● **WHAT NEEDS TO BE DONE**:
Once you reach the line with "736x488 pixels. How", transcribe it and every line after it to the end of the records, exactly, but not the pictures.

---------- INPUT RECORDS ----------

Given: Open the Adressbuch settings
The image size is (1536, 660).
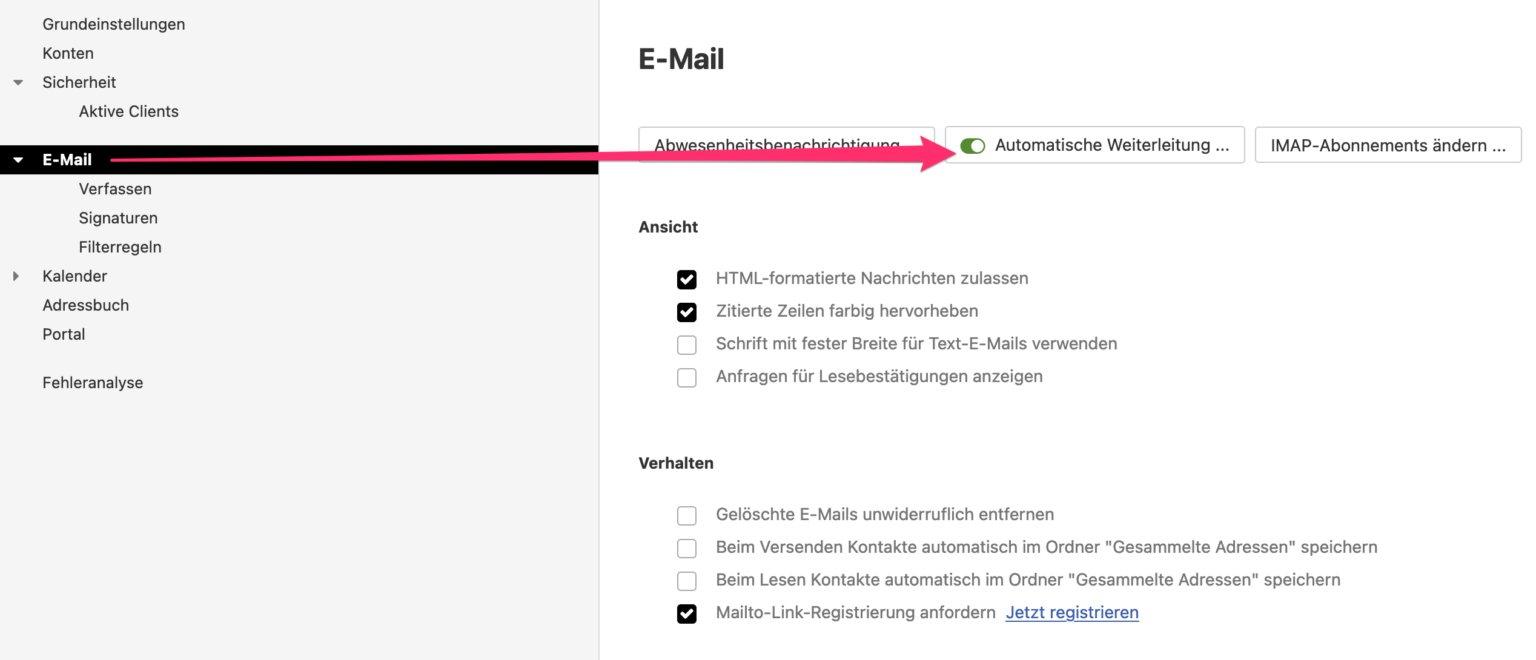Looking at the screenshot, I should click(x=86, y=304).
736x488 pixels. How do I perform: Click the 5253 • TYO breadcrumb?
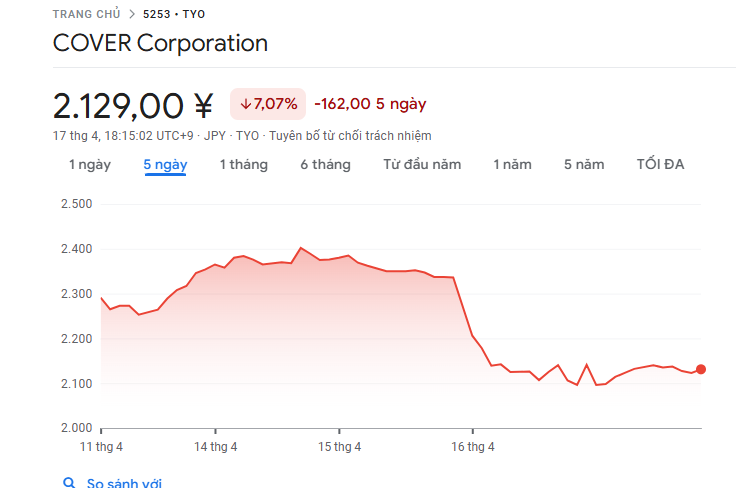tap(175, 14)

----------

● **EXERCISE RESPONSE**:
736x488 pixels. How do I perform: Click the 5253 • TYO breadcrumb?
tap(175, 14)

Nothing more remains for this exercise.